Потому что, как сказал Божо, его скромность часто ошибочно воспринималась как глупость, а честность, которая его украшала, означала, что в его биографии не было никаких пятен, что давало ему благоприятные возможности, не вызывая ничьих подозрений, заключать некоторые сделки. Он прикрывал бы Лазо, и тому не о чем было бы беспокоиться.
Я не могу, сказал Божо, и даже если бы мог, не хочу.
После этого в жизни Божо многое пошло наперекосяк, клиентов стало меньше, а приходящие в основном требовали у него погасить старые долги. Небольшие повышения цен в повседневной жизни медленно подвели его к существованию на грани голода, но тем не менее Божо не связывал эту ситуацию с Лазо.

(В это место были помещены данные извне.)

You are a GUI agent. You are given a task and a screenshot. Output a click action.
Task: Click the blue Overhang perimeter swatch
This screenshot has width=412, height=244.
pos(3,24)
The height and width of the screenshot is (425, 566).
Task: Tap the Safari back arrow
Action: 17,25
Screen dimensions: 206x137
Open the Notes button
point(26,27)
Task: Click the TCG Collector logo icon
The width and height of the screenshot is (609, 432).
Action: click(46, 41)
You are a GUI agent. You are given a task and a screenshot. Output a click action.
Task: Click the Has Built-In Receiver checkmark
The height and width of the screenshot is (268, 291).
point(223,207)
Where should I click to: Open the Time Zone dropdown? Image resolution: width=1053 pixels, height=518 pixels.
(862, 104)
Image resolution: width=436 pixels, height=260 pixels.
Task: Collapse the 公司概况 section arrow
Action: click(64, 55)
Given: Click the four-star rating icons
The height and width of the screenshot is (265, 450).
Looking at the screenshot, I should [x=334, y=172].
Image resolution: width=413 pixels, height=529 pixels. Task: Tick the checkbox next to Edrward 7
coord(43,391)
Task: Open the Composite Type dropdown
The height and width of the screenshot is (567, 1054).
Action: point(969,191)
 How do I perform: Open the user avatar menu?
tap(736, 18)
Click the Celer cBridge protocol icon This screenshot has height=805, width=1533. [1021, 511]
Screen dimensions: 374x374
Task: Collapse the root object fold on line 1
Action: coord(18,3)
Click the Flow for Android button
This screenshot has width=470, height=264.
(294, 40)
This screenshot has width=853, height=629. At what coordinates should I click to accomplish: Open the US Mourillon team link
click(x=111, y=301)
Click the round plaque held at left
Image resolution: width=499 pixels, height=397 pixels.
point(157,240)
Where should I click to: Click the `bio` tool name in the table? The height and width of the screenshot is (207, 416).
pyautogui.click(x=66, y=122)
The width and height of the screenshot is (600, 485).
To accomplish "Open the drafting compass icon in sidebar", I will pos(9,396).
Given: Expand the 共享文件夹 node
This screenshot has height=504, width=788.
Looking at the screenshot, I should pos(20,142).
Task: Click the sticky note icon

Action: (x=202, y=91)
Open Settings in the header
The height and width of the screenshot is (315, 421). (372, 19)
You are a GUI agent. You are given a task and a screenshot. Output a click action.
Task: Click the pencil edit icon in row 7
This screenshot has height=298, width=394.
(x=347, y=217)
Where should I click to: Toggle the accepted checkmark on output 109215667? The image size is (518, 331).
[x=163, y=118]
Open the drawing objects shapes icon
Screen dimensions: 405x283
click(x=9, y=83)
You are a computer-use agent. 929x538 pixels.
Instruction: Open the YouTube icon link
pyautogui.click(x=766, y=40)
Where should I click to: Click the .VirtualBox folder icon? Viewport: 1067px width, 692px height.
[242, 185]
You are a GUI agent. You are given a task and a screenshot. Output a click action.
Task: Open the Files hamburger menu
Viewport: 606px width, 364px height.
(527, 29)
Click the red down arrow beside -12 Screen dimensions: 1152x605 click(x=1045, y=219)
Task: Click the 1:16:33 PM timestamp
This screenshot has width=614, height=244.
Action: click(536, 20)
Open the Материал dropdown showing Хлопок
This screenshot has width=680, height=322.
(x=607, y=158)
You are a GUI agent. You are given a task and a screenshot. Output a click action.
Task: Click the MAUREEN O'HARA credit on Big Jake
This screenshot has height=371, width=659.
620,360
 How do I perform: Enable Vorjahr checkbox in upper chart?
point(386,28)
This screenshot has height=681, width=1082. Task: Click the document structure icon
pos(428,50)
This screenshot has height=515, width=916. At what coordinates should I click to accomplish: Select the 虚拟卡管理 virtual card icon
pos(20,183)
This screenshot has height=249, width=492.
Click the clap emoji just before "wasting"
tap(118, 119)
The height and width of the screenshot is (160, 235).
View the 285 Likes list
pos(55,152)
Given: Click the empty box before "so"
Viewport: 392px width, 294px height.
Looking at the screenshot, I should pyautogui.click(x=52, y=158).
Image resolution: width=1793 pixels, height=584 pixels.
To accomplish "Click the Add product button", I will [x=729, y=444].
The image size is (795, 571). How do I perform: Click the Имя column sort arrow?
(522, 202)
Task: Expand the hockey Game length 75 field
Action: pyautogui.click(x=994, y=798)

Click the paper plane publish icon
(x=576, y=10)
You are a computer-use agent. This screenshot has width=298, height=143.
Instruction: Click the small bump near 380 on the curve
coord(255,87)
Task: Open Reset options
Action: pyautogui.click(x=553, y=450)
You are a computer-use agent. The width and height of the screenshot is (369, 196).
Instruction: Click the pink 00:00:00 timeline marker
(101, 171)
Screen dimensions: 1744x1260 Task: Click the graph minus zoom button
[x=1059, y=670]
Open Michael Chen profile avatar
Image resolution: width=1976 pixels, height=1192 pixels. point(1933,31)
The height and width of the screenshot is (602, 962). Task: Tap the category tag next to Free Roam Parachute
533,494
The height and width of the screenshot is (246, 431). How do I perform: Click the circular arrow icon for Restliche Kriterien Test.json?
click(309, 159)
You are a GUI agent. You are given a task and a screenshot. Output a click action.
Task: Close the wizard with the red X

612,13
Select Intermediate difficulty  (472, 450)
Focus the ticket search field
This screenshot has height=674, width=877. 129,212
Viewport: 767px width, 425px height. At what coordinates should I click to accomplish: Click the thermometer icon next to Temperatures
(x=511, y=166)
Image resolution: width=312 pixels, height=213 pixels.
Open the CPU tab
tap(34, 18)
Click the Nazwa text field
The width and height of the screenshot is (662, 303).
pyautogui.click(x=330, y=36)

— Тут середины не бывает, — объяснили Божо другие его люди, — человек либо с Лазо, либо против него, а если против него, то ему не позавидуешь, у него начинается трудный период в жизни.
Вот такой трудный период начался у Божо. И ему пришлось согласиться.
Когда Божо стал членом команды, его финансовое положение улучшилось, но от крайней нервозности умерли несколько его ближайших сотрудников. Нервозность в основном настигала их на дороге. Полиция и судебные органы, неспособные интерпретировать события иначе, как несчастные случаи, сдавали такие дела в архив. Божо работал, в финансовом отношении ему становилось все лучше, а душевно все хуже, пока однажды…
Пока однажды, — продолжила Веда, от которой пахло алкоголем и сигаретами, и которая тем временем начала смешивать алкоголь с некоторыми антидепрессантами, которые она вынула из своей маленькой сумочки, — пока однажды в дверь моих родителей, у которых была собственность на том месте, где сейчас находится этот магазин, пока однажды в дверь не постучал лично Божо.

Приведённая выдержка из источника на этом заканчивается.